The applicant invoked Article 58(1)(a) EUTMR.



GROUNDS FOR THE DECISION


According to Article 58(1)(a) EUTMR, the rights of the proprietor of the European Union trade mark will be revoked on application to the Office, if, within a continuous period of five years, the trade mark has not been put to genuine use in the Union for the goods or services for which it is registered, and there are no proper reasons for non-use.


In revocation proceedings based on the grounds of non-use, the burden of proof lies with the EUTM proprietor as the applicant cannot be expected to prove a negative fact, namely that the mark has not been used during a continuous period of five years.
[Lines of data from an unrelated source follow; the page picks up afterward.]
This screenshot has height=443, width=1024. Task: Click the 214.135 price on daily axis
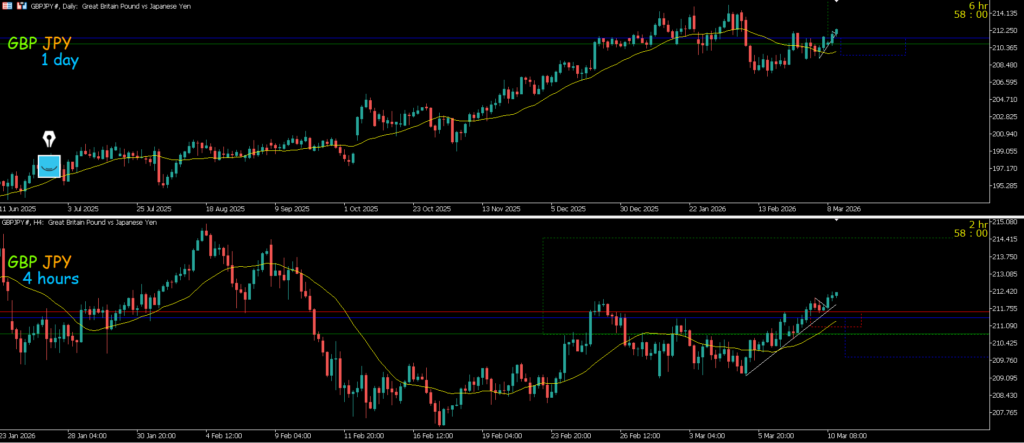1003,13
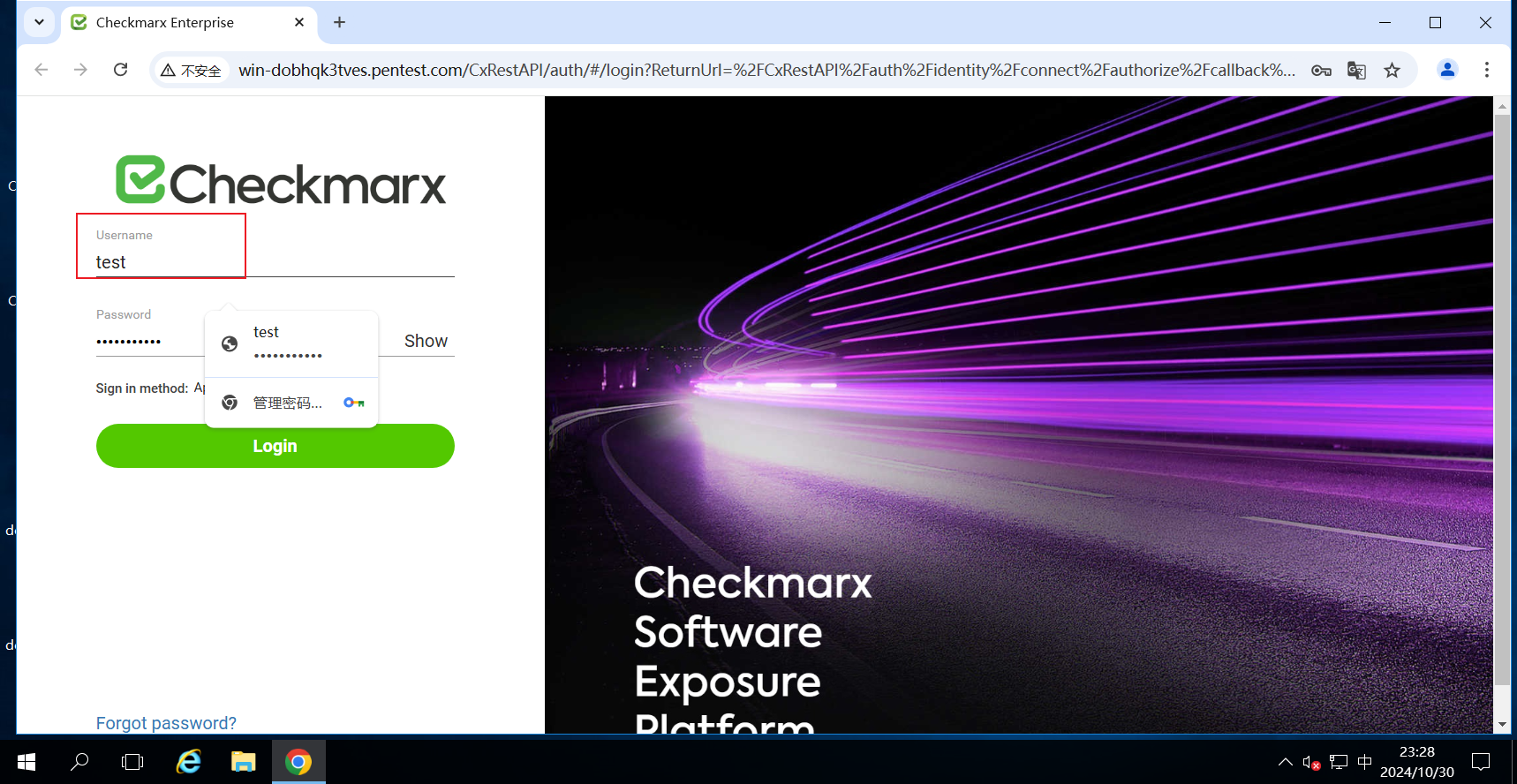Select the saved 'test' credential suggestion
This screenshot has height=784, width=1517.
[291, 343]
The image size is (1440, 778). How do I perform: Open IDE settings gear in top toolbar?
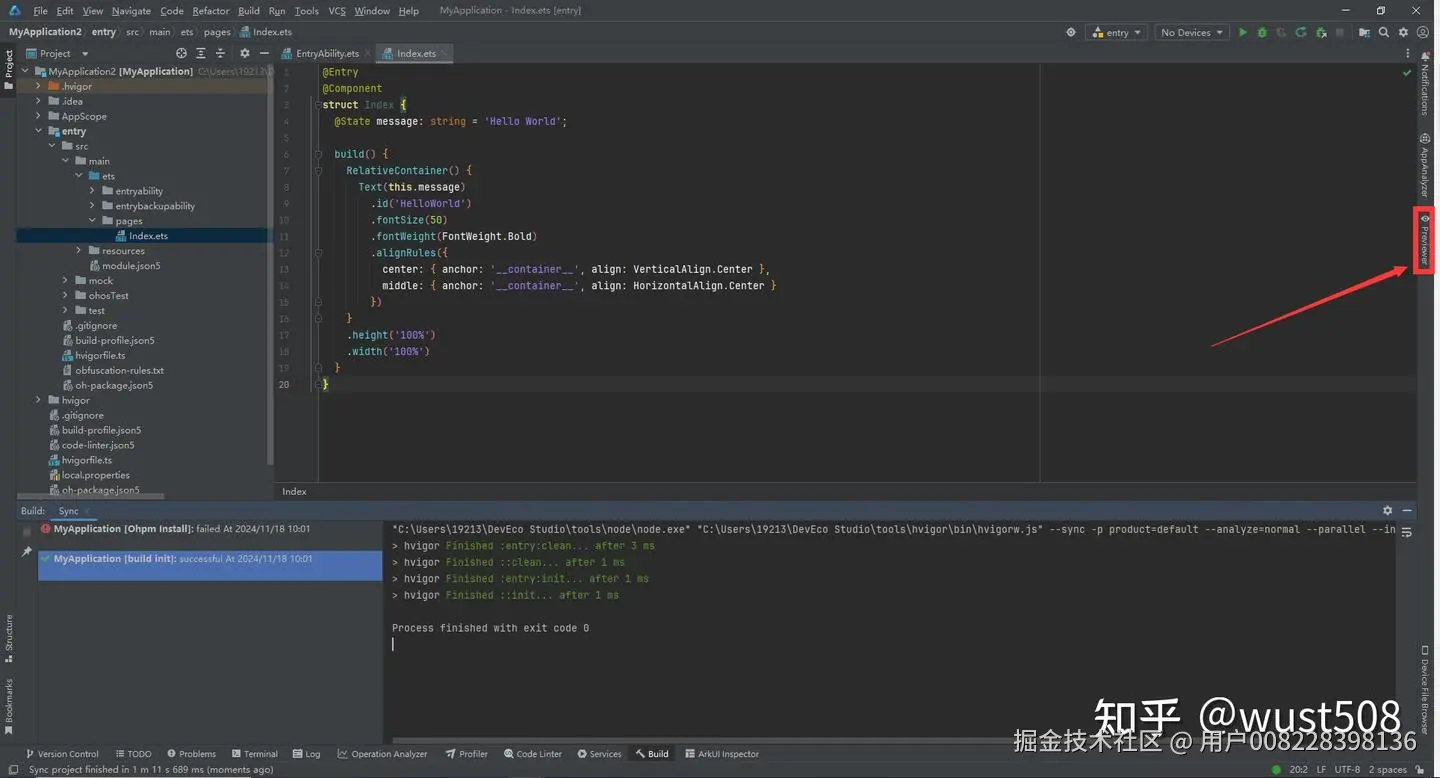[x=1403, y=32]
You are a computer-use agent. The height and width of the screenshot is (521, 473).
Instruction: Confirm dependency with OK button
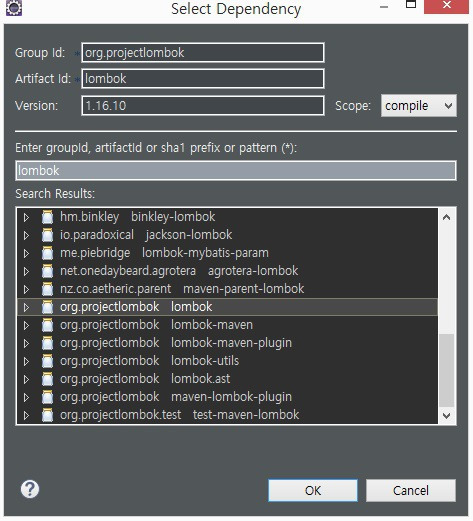tap(313, 490)
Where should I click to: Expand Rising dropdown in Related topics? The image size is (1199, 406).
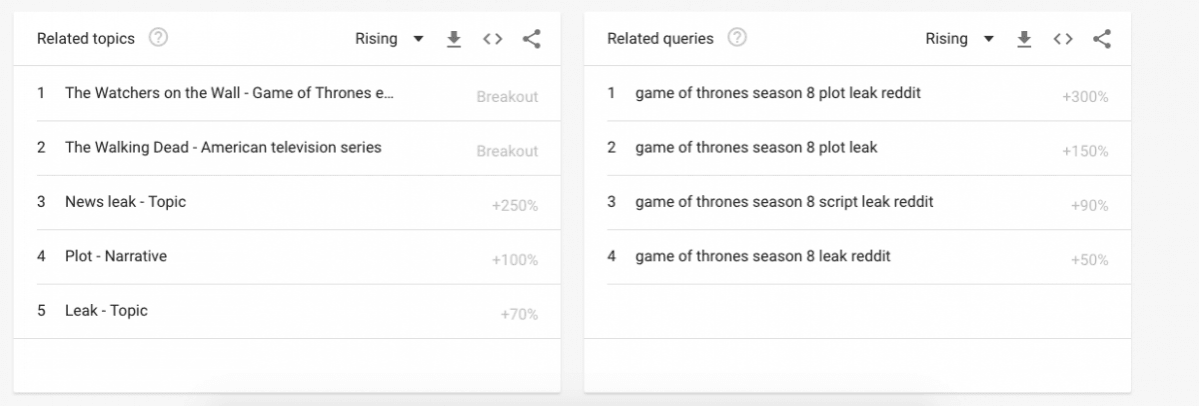click(389, 39)
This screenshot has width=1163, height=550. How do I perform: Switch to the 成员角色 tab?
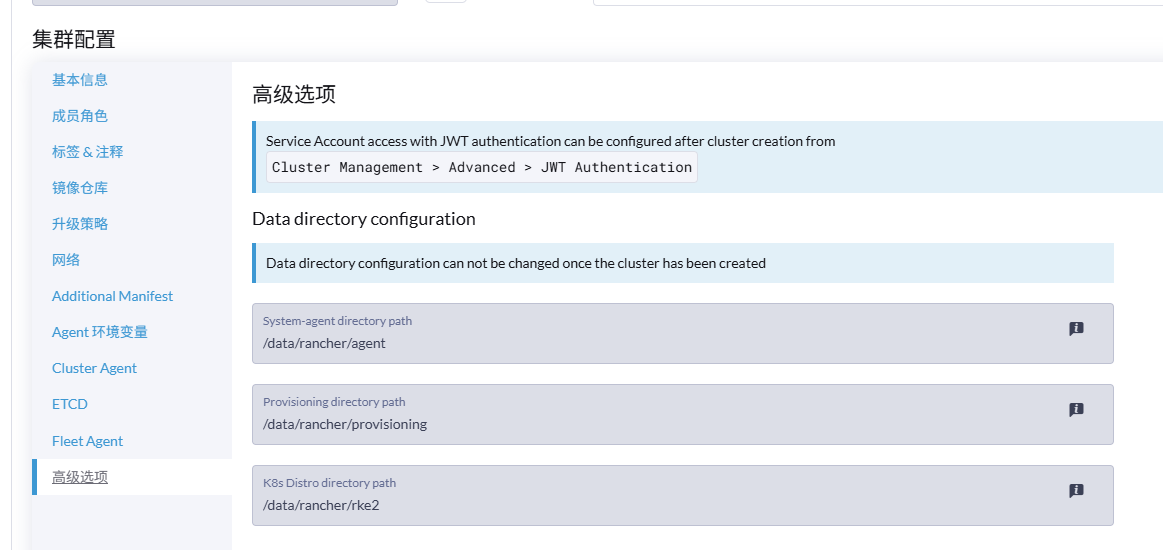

Therefore, it is the EUTM proprietor who must prove genuine use within the European Union or submit proper reasons for non-use.


In the present case the EUTM was registered on 28/06/2014. The revocation request was submitted on 27/02/2020. Therefore, the EUTM had been registered for more than five years at the date of the filing of the request.


On 06/03/2020, the Cancellation Division duly notified the EUTM proprietor of the application for revocation and gave it a time limit of two months to submit evidence of use of the EUTM for all the goods for which it is registered.


The proprietor requested an extension of the time limit on 16/04/2020, which was granted.


The EUTM proprietor did not submit any observations or evidence of use in reply to the application for revocation within the specified time limit.


According to Article 19(1) EUTMDR, if the proprietor of the European Union trade mark does not submit proof of genuine use of the contested mark within the time limit set by the Office, the European Union trade mark will be revoked.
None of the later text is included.